---- EXCERPTED DATA
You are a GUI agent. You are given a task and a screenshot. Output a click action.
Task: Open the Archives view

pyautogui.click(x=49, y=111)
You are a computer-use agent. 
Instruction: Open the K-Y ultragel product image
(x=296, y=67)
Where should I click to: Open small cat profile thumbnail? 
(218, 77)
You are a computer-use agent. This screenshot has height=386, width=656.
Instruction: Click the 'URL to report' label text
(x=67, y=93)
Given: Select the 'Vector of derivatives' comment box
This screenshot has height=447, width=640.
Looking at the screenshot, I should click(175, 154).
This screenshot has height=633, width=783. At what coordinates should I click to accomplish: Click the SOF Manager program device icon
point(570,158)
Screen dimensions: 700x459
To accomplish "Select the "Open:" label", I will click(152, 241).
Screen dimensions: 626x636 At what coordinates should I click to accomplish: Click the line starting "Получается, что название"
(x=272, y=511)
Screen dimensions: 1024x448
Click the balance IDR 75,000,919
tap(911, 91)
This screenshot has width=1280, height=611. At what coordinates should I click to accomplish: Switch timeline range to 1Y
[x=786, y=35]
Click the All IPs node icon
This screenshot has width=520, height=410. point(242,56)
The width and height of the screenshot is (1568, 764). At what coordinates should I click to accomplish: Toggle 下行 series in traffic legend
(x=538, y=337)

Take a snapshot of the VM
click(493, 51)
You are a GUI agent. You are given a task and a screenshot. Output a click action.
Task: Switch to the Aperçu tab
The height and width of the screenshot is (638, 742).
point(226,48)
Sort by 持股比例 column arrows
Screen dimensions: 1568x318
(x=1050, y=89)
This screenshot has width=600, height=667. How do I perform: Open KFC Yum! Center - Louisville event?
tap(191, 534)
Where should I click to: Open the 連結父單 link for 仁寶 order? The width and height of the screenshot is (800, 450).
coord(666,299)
--------
• [ABOUT THIS EXERCISE] Copy out each line of the entries above that holds "computer".

• [RESULT FOR THIS TASK]
You are a computer-use agent. 
You are a computer-use agent. This screenshot has height=386, width=656.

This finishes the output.